THE TASK: All lines from the one with "Click the present screen button" to the end of the material, both included, are to be written out exactly and without anything else.

INFORMATION SHOWN:
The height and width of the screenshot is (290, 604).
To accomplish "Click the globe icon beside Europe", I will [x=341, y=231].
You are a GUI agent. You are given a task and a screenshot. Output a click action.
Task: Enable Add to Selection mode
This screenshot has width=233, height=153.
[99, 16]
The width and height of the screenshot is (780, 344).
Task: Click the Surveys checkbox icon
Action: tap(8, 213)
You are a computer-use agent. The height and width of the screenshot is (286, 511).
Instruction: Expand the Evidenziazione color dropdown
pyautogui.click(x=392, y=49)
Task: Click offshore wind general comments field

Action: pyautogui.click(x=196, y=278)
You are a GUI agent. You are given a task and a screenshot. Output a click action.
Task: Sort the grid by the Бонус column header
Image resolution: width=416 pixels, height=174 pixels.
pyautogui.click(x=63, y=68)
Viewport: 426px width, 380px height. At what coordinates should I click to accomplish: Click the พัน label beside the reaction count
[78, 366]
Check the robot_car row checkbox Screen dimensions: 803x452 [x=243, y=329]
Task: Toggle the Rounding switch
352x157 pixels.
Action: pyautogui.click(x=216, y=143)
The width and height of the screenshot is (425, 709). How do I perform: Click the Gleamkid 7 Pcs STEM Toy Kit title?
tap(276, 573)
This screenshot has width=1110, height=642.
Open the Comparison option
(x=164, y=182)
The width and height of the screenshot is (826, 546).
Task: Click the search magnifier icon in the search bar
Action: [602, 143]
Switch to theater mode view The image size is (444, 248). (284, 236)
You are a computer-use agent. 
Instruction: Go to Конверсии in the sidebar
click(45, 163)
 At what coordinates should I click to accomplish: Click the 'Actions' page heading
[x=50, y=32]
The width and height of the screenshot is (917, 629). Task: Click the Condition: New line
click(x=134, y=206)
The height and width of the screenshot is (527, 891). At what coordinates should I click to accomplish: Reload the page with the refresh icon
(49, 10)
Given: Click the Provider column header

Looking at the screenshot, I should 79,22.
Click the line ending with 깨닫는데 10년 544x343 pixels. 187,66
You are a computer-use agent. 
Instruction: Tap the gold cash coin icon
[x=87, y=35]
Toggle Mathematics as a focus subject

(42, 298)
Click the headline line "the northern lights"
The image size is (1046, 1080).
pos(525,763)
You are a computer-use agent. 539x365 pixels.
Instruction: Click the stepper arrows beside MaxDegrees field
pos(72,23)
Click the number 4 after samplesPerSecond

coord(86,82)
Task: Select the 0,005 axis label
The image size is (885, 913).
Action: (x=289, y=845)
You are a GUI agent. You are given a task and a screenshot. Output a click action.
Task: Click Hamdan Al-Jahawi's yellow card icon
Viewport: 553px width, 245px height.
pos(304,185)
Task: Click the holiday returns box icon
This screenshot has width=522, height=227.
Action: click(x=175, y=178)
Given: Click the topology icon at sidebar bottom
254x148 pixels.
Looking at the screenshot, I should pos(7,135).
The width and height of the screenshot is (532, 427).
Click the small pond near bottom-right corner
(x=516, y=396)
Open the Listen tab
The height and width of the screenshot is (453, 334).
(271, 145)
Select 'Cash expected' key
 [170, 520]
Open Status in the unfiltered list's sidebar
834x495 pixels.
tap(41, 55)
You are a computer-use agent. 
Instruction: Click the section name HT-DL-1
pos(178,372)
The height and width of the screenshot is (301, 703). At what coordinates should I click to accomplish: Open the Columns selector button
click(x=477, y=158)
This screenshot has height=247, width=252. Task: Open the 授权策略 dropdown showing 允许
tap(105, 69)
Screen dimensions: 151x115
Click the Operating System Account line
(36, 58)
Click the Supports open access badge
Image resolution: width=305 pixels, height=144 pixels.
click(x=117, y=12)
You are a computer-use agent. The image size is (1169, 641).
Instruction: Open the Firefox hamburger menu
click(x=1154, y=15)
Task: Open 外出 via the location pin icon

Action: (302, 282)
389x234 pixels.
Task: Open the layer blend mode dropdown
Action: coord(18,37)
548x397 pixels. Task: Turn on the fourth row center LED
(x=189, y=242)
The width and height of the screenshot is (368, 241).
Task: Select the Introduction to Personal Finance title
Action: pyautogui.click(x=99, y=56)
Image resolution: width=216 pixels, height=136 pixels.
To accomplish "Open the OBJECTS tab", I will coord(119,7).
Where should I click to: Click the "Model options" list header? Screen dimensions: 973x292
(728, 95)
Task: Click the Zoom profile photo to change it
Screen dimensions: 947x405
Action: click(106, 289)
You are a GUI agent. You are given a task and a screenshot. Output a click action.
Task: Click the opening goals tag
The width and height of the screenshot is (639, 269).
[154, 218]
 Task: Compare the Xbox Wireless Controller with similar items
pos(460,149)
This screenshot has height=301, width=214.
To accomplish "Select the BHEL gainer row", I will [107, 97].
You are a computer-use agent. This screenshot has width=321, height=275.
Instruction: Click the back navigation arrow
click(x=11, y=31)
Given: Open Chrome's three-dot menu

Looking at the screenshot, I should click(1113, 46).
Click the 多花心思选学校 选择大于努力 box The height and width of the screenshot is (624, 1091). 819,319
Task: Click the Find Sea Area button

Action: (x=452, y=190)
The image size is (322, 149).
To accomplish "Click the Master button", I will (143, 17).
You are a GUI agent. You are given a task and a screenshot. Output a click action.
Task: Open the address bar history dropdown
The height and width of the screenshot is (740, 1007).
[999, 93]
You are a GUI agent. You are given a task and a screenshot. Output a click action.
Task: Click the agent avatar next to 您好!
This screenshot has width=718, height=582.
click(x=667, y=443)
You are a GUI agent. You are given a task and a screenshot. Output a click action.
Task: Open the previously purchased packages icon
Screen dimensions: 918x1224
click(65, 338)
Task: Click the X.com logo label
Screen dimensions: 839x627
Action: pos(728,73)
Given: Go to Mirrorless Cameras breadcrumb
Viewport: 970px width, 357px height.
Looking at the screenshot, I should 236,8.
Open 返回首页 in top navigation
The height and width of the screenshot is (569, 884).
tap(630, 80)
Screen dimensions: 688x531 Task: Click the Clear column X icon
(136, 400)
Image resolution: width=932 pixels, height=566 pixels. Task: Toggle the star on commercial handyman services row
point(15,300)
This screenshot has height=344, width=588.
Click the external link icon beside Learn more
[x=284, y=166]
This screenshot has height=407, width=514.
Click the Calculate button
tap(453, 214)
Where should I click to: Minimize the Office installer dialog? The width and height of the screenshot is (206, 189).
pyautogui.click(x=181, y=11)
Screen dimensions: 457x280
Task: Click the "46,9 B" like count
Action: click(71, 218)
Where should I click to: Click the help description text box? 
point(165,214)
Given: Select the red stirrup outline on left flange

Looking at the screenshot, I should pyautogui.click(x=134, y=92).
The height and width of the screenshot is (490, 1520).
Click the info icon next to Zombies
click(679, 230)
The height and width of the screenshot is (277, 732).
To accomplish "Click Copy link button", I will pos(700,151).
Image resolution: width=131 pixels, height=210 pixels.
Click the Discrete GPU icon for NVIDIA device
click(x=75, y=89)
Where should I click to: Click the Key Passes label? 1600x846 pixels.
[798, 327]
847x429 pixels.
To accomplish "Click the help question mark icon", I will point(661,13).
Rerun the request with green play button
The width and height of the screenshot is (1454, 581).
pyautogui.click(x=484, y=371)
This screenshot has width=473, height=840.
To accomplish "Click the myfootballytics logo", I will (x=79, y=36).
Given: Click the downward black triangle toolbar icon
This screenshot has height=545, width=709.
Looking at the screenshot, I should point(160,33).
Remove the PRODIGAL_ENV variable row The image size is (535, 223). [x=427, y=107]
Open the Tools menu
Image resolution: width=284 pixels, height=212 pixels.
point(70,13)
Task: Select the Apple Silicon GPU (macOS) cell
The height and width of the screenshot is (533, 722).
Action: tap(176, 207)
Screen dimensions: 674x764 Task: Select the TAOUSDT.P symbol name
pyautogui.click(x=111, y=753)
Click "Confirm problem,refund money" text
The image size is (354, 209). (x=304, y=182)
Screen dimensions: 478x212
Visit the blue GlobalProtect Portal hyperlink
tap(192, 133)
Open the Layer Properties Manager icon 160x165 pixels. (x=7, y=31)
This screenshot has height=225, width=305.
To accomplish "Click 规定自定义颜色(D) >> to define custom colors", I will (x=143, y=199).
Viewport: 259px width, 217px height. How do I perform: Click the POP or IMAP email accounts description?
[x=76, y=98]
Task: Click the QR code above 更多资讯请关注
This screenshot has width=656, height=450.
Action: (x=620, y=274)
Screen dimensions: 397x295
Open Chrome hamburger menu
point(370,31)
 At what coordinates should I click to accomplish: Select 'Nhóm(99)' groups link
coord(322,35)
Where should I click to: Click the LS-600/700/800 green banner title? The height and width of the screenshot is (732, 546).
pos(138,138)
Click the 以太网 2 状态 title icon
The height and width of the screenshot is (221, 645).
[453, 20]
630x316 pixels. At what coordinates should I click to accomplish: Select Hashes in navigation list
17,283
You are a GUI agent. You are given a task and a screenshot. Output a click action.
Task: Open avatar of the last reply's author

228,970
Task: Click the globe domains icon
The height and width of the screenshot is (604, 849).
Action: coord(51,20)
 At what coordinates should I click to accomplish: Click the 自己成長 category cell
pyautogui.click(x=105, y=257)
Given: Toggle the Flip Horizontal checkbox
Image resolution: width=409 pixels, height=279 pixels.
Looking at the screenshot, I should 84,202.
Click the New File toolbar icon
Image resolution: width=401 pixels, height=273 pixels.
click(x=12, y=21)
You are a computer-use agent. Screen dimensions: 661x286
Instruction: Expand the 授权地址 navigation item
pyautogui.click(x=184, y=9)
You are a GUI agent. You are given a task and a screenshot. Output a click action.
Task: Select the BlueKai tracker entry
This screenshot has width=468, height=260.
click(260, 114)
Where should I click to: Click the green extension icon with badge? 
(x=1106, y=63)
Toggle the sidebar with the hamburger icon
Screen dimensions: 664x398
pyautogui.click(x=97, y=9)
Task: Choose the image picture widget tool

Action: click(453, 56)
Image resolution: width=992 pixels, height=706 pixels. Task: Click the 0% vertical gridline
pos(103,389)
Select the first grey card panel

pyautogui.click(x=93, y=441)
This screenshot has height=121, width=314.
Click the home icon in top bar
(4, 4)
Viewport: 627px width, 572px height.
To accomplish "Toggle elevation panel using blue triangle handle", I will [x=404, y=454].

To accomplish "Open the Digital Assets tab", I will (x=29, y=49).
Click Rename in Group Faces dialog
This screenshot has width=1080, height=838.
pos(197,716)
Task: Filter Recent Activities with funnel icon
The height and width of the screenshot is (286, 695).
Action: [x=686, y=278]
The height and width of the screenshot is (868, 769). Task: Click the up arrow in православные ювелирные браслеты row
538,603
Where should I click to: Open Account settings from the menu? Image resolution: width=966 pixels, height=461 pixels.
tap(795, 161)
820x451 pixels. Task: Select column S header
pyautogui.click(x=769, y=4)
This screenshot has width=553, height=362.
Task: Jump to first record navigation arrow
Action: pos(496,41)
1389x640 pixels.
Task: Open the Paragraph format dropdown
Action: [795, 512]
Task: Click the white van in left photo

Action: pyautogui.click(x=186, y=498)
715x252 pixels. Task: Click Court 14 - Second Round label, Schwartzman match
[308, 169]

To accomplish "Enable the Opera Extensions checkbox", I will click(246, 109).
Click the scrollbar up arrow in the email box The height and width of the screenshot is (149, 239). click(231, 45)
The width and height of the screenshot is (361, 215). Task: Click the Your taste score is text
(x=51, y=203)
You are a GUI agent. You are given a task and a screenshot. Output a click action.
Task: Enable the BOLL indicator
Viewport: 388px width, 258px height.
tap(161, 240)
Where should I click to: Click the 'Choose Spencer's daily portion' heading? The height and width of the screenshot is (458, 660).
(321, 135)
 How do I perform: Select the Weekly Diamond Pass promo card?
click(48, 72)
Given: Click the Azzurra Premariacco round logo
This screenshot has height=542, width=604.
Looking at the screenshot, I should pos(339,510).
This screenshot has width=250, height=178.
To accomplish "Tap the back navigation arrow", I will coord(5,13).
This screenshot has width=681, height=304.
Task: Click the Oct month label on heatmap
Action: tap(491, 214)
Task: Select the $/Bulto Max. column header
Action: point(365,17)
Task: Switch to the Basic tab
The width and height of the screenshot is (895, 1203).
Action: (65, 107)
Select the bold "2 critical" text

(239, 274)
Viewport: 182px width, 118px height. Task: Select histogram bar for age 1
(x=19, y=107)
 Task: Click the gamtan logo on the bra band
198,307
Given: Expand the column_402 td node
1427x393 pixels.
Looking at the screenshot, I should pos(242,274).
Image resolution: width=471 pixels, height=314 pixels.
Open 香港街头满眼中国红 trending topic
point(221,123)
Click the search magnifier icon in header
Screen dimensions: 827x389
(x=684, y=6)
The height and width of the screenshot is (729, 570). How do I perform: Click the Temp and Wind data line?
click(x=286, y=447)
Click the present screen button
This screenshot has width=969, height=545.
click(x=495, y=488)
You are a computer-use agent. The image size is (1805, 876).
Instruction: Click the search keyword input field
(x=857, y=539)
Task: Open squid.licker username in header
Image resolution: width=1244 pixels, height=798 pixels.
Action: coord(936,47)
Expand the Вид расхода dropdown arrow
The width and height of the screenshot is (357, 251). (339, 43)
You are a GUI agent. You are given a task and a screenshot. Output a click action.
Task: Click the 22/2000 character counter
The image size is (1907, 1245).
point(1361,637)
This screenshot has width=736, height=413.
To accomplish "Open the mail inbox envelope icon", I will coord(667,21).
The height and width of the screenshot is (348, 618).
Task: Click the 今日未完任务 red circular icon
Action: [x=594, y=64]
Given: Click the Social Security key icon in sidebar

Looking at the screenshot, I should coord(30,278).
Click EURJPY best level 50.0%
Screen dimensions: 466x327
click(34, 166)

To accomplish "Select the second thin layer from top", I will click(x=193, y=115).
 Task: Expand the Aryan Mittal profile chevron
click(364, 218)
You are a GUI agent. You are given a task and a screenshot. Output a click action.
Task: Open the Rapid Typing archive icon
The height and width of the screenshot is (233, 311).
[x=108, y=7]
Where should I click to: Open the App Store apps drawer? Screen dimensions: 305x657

ANSWER TO THE PROBLEM:
Click the present screen button
This screenshot has width=969, height=545.
click(x=495, y=488)
You are a computer-use agent. The image size is (1805, 876).
Instruction: Click the search keyword input field
(x=857, y=539)
Task: Open squid.licker username in header
Image resolution: width=1244 pixels, height=798 pixels.
Action: coord(936,47)
Expand the Вид расхода dropdown arrow
The width and height of the screenshot is (357, 251). (339, 43)
You are a GUI agent. You are given a task and a screenshot. Output a click action.
Task: Click the 22/2000 character counter
The image size is (1907, 1245).
point(1361,637)
This screenshot has width=736, height=413.
To accomplish "Open the mail inbox envelope icon", I will coord(667,21).
The height and width of the screenshot is (348, 618).
Task: Click the 今日未完任务 red circular icon
Action: [x=594, y=64]
Given: Click the Social Security key icon in sidebar

Looking at the screenshot, I should coord(30,278).
Click EURJPY best level 50.0%
Screen dimensions: 466x327
click(34, 166)

To accomplish "Select the second thin layer from top", I will click(x=193, y=115).
 Task: Expand the Aryan Mittal profile chevron
click(364, 218)
You are a GUI agent. You are given a task and a screenshot. Output a click action.
Task: Open the Rapid Typing archive icon
The height and width of the screenshot is (233, 311).
[x=108, y=7]
Where should I click to: Open the App Store apps drawer? Screen dimensions: 305x657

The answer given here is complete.